From a sports medicine practitioner to physical therapist, I’ve listed some of the paying career options available to you and the approximate career salary level for each one:
- Athletic trainer: $41,831-$51,553
- Physical therapist: $79,851-$94,053
- Orthopedic surgeon: $377,990-$622,000
- Primary care sports medicine: $125,000- $350,000 (average $222,000)
- Sports psychologist: $49,700-$109,000
- Dance movement therapist: $30,000-$81,000
- Exercise physiologist: $47,005-$61,119
- Physiatrist: $210,200-$259,100
- Orthopedic nurse: $46,240-$81,000
- Kinesiotherapist: $60,000-$90,000
So, whether you want to become a physical therapist (physical therapist jobs will grow 22% over the next decade), doctor of sports medicine, or even join a team of athletic trainers (profession is expected to grow 19% over the next 10 years), the options are out there, each with a different salary range. The salary will depend on how long you’ve been practicing and where you are practicing.
How Do You Become a Sports Medicine Doctor?
Training begins with a four-year bachelor’s degree, including pre-medical courses, followed by four years of medical school (after passing the MCAT, of course). After obtaining a Doctor of Medicine (MD) or Doctor of Osteopathic Medicine (DO) degree you can choose a residency in family medicine, pediatrics, internal medicine, physical medicine and rehabilitation, or emergency medicine.
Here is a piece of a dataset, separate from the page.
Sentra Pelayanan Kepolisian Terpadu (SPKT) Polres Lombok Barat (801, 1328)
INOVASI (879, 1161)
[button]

With all of these specialties you can then apply for a one-to-two year sports medicine fellowship after the completion of your residency. You can also choose the specialty of orthopedic surgery and apply for a sports medicine surgery fellowship after completion of the residency program.
At each level of career training in the business, including during your bachelor’s degree or master’s degree curriculum, there are numerous training opportunities to gain athletic coverage and clinical experience.
This helps to build your resume, increase your clinical knowledge, and solidify your interest and commitment to the field. This may also help you to fulfill certain bachelor’s degree and master’s degree course requirements and obtain certifications.
Where Do Sports Medicine Doctors Work?
Sports Medicine Doctors work in many different business settings throughout their career. Although most American sports doctors have a clinical outpatient office where they see patients, your business environment could include the sports sideline or athletic training room coverage alongside physical therapists, hospital-based care, or local, regional or international coverage with a team.
Sports medicine providers also work alongside orthopedic surgeons in group business practices, in urgent care centers, emergency rooms, and student health centers. You could work for a large business group with physical therapists, hospital-based system, academic institution, or own your own career practice! The versatility of this sports physician role in practicing sports and exercise medicine offers many choices on the American business setting in which you decide to practice.
How Do You Know This Profession is Right For You?
I believe the best way to know if you truly want to be a sports medicine doctor and practice sport and exercise medicine is to find a sports doctor and shadow them for a few days. Many sports physicians have an interest in teaching and mentorship. If you have a passion for evaluating athletes, dealing with sports injuries, and love the structure and function of how the musculoskeletal system works, then the sports medicine field may be a great fit for you. Just note that jobs for surgeons and physicians will continue to grow slowly at 7% so you want to be sure to weigh the cons of becoming a doctor, too.